■ **Aim of the exercise**
Rewrite all the entries below, changing "Identify the location of" to "Give the position of" wherever it occurs and leaving everything else unchanged.

★ ★ ★

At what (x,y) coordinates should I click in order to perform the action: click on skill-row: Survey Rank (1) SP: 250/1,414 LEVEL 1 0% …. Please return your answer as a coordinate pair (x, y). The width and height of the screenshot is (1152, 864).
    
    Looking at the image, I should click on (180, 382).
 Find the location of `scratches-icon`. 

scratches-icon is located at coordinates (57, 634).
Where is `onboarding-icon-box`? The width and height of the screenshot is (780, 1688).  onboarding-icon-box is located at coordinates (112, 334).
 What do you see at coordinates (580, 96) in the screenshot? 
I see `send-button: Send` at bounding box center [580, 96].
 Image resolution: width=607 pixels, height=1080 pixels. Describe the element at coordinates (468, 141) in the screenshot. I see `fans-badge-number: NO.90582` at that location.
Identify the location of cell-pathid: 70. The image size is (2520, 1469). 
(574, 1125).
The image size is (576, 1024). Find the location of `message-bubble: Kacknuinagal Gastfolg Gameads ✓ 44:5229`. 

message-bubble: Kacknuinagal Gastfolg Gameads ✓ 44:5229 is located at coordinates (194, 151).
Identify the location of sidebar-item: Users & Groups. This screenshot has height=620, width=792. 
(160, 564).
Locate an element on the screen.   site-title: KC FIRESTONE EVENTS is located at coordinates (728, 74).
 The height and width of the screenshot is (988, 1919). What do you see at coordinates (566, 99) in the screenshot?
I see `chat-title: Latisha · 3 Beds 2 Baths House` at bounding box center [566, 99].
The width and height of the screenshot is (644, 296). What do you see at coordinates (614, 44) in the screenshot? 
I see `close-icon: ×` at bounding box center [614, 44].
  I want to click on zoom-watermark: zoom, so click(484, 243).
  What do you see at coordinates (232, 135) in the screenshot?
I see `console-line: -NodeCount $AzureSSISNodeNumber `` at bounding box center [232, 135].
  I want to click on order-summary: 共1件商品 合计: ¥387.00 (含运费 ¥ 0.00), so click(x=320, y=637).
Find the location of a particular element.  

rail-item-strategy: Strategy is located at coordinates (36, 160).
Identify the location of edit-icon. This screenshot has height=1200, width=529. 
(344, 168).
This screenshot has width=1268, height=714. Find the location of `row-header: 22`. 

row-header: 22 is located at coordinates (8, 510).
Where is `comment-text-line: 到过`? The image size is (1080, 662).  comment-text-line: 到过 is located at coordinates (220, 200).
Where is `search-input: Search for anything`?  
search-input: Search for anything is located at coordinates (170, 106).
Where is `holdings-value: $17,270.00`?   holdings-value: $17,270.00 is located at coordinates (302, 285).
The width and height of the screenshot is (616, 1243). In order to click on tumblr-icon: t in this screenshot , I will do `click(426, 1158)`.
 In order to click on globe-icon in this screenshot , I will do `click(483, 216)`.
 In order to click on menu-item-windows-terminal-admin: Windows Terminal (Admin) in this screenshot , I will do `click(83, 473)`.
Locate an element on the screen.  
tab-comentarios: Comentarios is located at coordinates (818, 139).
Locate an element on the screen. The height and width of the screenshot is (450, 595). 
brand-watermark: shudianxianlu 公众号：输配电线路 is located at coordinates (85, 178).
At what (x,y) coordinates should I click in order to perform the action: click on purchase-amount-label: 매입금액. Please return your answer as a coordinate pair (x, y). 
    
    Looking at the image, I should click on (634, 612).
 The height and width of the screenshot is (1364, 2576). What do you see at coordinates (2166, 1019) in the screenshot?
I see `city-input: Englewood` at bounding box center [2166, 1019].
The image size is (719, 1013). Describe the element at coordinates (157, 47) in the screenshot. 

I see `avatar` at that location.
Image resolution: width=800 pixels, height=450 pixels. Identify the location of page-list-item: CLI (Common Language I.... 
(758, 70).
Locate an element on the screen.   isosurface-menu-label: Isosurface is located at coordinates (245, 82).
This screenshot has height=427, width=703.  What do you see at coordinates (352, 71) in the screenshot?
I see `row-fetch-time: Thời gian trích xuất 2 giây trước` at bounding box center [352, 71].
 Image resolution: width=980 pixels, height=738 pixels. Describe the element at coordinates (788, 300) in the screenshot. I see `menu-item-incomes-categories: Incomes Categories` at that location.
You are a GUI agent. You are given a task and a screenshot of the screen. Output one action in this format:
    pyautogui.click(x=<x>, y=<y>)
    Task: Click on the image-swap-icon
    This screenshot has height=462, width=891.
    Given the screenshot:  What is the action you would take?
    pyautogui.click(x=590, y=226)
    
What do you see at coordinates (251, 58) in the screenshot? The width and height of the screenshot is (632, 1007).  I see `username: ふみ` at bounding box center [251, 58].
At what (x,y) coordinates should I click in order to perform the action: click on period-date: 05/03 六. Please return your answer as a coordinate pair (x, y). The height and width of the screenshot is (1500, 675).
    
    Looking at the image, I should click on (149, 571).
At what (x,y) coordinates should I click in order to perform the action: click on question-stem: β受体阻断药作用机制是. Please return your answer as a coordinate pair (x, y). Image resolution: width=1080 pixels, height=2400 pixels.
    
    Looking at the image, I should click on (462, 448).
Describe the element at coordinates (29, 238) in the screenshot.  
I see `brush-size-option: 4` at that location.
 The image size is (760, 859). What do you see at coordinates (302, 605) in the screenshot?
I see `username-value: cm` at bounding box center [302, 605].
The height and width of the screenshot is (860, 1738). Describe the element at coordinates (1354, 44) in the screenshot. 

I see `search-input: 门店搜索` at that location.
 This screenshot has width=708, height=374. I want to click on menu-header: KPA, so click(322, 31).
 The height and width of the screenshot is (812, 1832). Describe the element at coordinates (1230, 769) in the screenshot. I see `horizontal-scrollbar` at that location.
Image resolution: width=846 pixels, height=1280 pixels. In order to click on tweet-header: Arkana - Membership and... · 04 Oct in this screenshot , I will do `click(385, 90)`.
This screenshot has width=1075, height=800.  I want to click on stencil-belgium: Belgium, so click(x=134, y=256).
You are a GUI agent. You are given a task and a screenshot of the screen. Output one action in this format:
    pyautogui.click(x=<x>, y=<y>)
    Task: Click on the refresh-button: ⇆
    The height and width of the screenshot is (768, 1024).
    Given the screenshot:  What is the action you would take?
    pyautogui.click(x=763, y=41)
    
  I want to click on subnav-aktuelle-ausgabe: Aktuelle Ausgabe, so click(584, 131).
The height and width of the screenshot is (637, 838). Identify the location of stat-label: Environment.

★ ★ ★

■ **Answer to this problem**
At what (x,y) coordinates should I click in order to perform the action: click on skill-row: Survey Rank (1) SP: 250/1,414 LEVEL 1 0% …. Please return your answer as a coordinate pair (x, y). The width and height of the screenshot is (1152, 864).
    
    Looking at the image, I should click on (180, 382).
 Find the location of `scratches-icon`. 

scratches-icon is located at coordinates (57, 634).
Where is `onboarding-icon-box`? The width and height of the screenshot is (780, 1688).  onboarding-icon-box is located at coordinates (112, 334).
 What do you see at coordinates (580, 96) in the screenshot? 
I see `send-button: Send` at bounding box center [580, 96].
 Image resolution: width=607 pixels, height=1080 pixels. Describe the element at coordinates (468, 141) in the screenshot. I see `fans-badge-number: NO.90582` at that location.
Give the position of cell-pathid: 70. The image size is (2520, 1469). 
(574, 1125).
The image size is (576, 1024). Find the location of `message-bubble: Kacknuinagal Gastfolg Gameads ✓ 44:5229`. 

message-bubble: Kacknuinagal Gastfolg Gameads ✓ 44:5229 is located at coordinates (194, 151).
Give the position of sidebar-item: Users & Groups. This screenshot has height=620, width=792. 
(160, 564).
Locate an element on the screen.   site-title: KC FIRESTONE EVENTS is located at coordinates (728, 74).
 The height and width of the screenshot is (988, 1919). What do you see at coordinates (566, 99) in the screenshot?
I see `chat-title: Latisha · 3 Beds 2 Baths House` at bounding box center [566, 99].
The width and height of the screenshot is (644, 296). What do you see at coordinates (614, 44) in the screenshot? 
I see `close-icon: ×` at bounding box center [614, 44].
  I want to click on zoom-watermark: zoom, so click(484, 243).
  What do you see at coordinates (232, 135) in the screenshot?
I see `console-line: -NodeCount $AzureSSISNodeNumber `` at bounding box center [232, 135].
  I want to click on order-summary: 共1件商品 合计: ¥387.00 (含运费 ¥ 0.00), so click(x=320, y=637).
Find the location of a particular element.  

rail-item-strategy: Strategy is located at coordinates (36, 160).
Give the position of edit-icon. This screenshot has height=1200, width=529. 
(344, 168).
This screenshot has width=1268, height=714. Find the location of `row-header: 22`. 

row-header: 22 is located at coordinates (8, 510).
Where is `comment-text-line: 到过`? The image size is (1080, 662).  comment-text-line: 到过 is located at coordinates (220, 200).
Where is `search-input: Search for anything`?  
search-input: Search for anything is located at coordinates (170, 106).
Where is `holdings-value: $17,270.00`?   holdings-value: $17,270.00 is located at coordinates (302, 285).
The width and height of the screenshot is (616, 1243). In order to click on tumblr-icon: t in this screenshot , I will do `click(426, 1158)`.
 In order to click on globe-icon in this screenshot , I will do `click(483, 216)`.
 In order to click on menu-item-windows-terminal-admin: Windows Terminal (Admin) in this screenshot , I will do `click(83, 473)`.
Locate an element on the screen.  
tab-comentarios: Comentarios is located at coordinates (818, 139).
Locate an element on the screen. The height and width of the screenshot is (450, 595). 
brand-watermark: shudianxianlu 公众号：输配电线路 is located at coordinates (85, 178).
At what (x,y) coordinates should I click in order to perform the action: click on purchase-amount-label: 매입금액. Please return your answer as a coordinate pair (x, y). 
    
    Looking at the image, I should click on (634, 612).
 The height and width of the screenshot is (1364, 2576). What do you see at coordinates (2166, 1019) in the screenshot?
I see `city-input: Englewood` at bounding box center [2166, 1019].
The image size is (719, 1013). Describe the element at coordinates (157, 47) in the screenshot. 

I see `avatar` at that location.
Image resolution: width=800 pixels, height=450 pixels. Give the position of page-list-item: CLI (Common Language I.... 
(758, 70).
Locate an element on the screen.   isosurface-menu-label: Isosurface is located at coordinates (245, 82).
This screenshot has height=427, width=703.  What do you see at coordinates (352, 71) in the screenshot?
I see `row-fetch-time: Thời gian trích xuất 2 giây trước` at bounding box center [352, 71].
 Image resolution: width=980 pixels, height=738 pixels. Describe the element at coordinates (788, 300) in the screenshot. I see `menu-item-incomes-categories: Incomes Categories` at that location.
You are a GUI agent. You are given a task and a screenshot of the screen. Output one action in this format:
    pyautogui.click(x=<x>, y=<y>)
    Task: Click on the image-swap-icon
    This screenshot has height=462, width=891.
    Given the screenshot:  What is the action you would take?
    pyautogui.click(x=590, y=226)
    
What do you see at coordinates (251, 58) in the screenshot? The width and height of the screenshot is (632, 1007).  I see `username: ふみ` at bounding box center [251, 58].
At what (x,y) coordinates should I click in order to perform the action: click on period-date: 05/03 六. Please return your answer as a coordinate pair (x, y). The height and width of the screenshot is (1500, 675).
    
    Looking at the image, I should click on (149, 571).
At what (x,y) coordinates should I click in order to perform the action: click on question-stem: β受体阻断药作用机制是. Please return your answer as a coordinate pair (x, y). Image resolution: width=1080 pixels, height=2400 pixels.
    
    Looking at the image, I should click on (462, 448).
Describe the element at coordinates (29, 238) in the screenshot.  
I see `brush-size-option: 4` at that location.
 The image size is (760, 859). What do you see at coordinates (302, 605) in the screenshot?
I see `username-value: cm` at bounding box center [302, 605].
The height and width of the screenshot is (860, 1738). Describe the element at coordinates (1354, 44) in the screenshot. 

I see `search-input: 门店搜索` at that location.
 This screenshot has width=708, height=374. I want to click on menu-header: KPA, so click(322, 31).
 The height and width of the screenshot is (812, 1832). Describe the element at coordinates (1230, 769) in the screenshot. I see `horizontal-scrollbar` at that location.
Image resolution: width=846 pixels, height=1280 pixels. In order to click on tweet-header: Arkana - Membership and... · 04 Oct in this screenshot , I will do `click(385, 90)`.
This screenshot has width=1075, height=800.  I want to click on stencil-belgium: Belgium, so click(x=134, y=256).
You are a GUI agent. You are given a task and a screenshot of the screen. Output one action in this format:
    pyautogui.click(x=<x>, y=<y>)
    Task: Click on the refresh-button: ⇆
    The height and width of the screenshot is (768, 1024).
    Given the screenshot:  What is the action you would take?
    pyautogui.click(x=763, y=41)
    
  I want to click on subnav-aktuelle-ausgabe: Aktuelle Ausgabe, so click(584, 131).
The height and width of the screenshot is (637, 838). Give the position of stat-label: Environment.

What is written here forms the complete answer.